А вместе с тем именно Островский может прозвучать сейчас очень современно. Но что выбрать из Островского? Подлинная современность возникнет только тогда, когда театр сумеет с помощью этого автора высказать сегодняшние мысли и чувства.

Я, например, не смог бы поставить сегодня такую пьесу, как «Бешеные деньги», и с удовольствием работал над комедией «На всякого мудреца довольно простоты». Почему? Проблема растлевающей душу погони за деньгами, страсти к наживе, которая губит, калечит человека, является ли она для нас сегодня актуальной? Конечно, у нас есть люди, испорченные деньгами, есть и растратчики, есть и растлители юных душ, но с точки зрения нравственных критериев нынешней действительности (я не беру уголовную сторону явления) является ли эта проблема первоочередной, насущной? Может быть, и является, но в «Бешеных деньгах» она выступает не в том аспекте, который найдет живой, гражданственный отклик в зрительном зале. Эта тема всегда волновала классиков — это бальзаковская тема, и Островский здесь близок к Бальзаку, но есть много произведений, где она решается более остро.
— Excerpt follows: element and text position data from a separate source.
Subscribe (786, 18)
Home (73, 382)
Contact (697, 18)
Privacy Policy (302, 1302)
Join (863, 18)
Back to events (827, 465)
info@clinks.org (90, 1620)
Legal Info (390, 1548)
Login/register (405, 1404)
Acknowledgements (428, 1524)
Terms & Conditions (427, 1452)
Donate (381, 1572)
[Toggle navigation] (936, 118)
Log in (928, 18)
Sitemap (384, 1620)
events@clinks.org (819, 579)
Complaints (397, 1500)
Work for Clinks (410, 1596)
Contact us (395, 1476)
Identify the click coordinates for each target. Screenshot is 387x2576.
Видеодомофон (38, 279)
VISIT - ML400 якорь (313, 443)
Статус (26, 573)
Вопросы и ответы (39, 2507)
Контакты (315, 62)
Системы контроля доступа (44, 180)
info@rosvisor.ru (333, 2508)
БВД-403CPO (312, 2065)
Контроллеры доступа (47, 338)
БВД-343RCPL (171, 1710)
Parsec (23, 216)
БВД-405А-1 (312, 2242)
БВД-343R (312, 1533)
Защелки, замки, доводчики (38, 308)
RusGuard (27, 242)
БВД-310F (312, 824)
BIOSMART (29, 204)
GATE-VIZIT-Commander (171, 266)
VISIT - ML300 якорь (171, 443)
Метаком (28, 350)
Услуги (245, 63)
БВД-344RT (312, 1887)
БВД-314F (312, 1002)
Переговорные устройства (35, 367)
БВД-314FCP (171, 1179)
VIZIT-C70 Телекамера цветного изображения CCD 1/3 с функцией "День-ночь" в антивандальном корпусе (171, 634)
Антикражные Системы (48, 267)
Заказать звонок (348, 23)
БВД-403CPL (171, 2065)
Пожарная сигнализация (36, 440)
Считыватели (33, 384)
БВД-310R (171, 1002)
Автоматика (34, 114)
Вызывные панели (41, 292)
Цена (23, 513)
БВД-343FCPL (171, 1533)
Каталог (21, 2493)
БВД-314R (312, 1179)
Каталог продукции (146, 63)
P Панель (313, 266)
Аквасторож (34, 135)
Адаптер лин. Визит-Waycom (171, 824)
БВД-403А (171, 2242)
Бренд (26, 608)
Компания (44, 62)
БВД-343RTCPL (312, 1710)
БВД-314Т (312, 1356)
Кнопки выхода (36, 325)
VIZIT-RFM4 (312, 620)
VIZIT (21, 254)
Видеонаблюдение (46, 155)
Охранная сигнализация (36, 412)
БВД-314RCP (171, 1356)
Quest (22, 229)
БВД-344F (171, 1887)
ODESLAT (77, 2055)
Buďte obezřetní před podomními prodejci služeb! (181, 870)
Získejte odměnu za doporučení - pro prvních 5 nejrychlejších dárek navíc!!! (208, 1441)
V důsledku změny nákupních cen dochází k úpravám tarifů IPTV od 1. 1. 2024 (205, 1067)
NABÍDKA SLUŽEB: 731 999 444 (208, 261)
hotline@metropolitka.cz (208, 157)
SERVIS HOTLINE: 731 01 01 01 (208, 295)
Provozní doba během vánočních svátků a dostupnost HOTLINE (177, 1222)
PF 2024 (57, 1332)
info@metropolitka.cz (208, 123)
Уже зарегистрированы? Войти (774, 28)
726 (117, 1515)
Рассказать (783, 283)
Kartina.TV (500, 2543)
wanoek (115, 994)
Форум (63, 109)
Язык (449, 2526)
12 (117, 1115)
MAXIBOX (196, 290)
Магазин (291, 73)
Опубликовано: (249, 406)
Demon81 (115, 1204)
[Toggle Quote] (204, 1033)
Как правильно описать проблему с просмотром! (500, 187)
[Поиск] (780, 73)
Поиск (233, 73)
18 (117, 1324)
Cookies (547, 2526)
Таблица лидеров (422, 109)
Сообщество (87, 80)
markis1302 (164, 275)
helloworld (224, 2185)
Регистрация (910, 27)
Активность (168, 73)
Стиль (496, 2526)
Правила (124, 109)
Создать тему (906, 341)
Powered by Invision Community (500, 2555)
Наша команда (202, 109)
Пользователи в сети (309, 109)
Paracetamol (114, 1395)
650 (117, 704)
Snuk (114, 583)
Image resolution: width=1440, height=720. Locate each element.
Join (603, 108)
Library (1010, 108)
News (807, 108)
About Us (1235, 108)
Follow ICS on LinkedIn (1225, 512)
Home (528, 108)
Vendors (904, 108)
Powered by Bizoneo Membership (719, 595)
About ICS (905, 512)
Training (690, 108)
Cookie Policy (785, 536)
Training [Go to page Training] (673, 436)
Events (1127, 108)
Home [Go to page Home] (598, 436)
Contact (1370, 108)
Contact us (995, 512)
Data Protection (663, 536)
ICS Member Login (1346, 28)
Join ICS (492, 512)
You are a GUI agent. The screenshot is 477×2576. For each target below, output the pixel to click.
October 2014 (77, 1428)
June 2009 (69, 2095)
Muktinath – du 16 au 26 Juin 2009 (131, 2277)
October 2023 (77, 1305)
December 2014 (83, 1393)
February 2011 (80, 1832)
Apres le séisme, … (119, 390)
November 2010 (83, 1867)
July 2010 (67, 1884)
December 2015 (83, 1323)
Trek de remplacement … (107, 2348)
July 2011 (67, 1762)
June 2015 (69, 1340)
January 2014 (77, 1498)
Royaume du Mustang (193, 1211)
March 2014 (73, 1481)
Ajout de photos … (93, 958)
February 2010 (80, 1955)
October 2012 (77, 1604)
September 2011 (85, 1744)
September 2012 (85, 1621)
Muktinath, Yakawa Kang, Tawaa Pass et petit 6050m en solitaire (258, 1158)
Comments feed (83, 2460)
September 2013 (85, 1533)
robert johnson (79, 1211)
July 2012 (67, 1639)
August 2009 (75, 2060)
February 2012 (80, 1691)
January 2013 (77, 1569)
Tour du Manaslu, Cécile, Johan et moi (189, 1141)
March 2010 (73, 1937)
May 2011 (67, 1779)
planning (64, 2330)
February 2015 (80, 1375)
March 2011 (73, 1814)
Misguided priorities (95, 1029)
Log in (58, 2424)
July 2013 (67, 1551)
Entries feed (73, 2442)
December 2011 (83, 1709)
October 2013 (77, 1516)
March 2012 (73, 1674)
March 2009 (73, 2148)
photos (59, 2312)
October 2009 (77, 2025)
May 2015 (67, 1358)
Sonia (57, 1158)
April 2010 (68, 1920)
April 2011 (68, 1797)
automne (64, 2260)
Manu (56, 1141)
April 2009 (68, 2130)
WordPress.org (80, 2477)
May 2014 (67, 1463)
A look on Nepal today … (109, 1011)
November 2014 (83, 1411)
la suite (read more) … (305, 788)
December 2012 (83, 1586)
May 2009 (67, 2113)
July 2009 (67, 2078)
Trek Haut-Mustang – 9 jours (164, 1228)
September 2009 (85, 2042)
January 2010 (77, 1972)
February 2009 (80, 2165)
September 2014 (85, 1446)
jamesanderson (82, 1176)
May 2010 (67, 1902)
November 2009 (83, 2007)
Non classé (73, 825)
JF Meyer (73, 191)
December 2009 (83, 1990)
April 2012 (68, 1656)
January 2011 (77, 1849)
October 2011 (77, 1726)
Спектакль по этой пьесе может получиться и даже иметь успех. Публика примет и его профессионализм и актерские удачи, которые в нем, несомненно, окажутся. Но именно этот режиссерский и актерский профессионализм будет держать спектакль, а не его гражданский темперамент. Я не берусь утверждать, что это абсолютная истина. Высшей инстанцией в решении этого вопроса является позиция режиссера. Может быть, другой режиссер и найдет необходимую связь этого произведения с современностью. Но я сейчас ее найти не смог бы.

Работа же над «Мудрецом» принесла мне настоящую творческую радость, потому что здесь Островский дает возможность обнажить психологические пружины карьеризма и выявить одно из самых страшных свойств карьериста — его предательскую сущность, его цинизм, его готовность к любым превращениям. Именно это мне было важно обнаружить в Глумове, потому что в той или иной форме мы сталкиваемся с подобными явлениями и в нашей жизни, и эта проблема не может не волновать зрителей.

Вот почему, когда говорят «Островский», меня это настораживает, так как за этим стоит «вообще Островский», а «вообще» здесь не может иметь места: в разных своих пьесах великий драматург по-разному конкретен. И постановка проблемы в спектакле должна быть не отвлеченной, не умозрительной, а очень конкретной.

Театр в первую очередь должен уловить особенность общественного восприятия данного произведения, а потом уже искать форму его сценического воплощения.

Если взять пьесу, которая кажется сегодня мертвой — скажем, мольеровского «Тартюфа», и под таким ракурсом повернуть ее к современности, чтобы прозвучала драматическая нота комедии, тогда Мольер оживет, станет нам нужным. Если же режиссер не нашел верного гражданского посыла, а просто решил: «Поставлю-ка я «Тартюфа». Комеди Франсез поставила так, а я возьму и поверну так», — ничего не выйдет. И артисты могут быть хорошие, и декорации отличные, и сроки, сверх ожидания, достаточные, а в результате — провал. Потому что забыли о зерне, из которого все произрастает, потому что проскочили через основную ступень и начали строить здание на песке. Провал при этом может быть не громкий, не очень даже заметный, с профессиональной точки зрения спектакль будет выглядеть вполне благополучным, но случится самое обидное — это будет рядовой спектакль, который не принесет подлинного удовлетворения ни режиссеру, ни зрителю.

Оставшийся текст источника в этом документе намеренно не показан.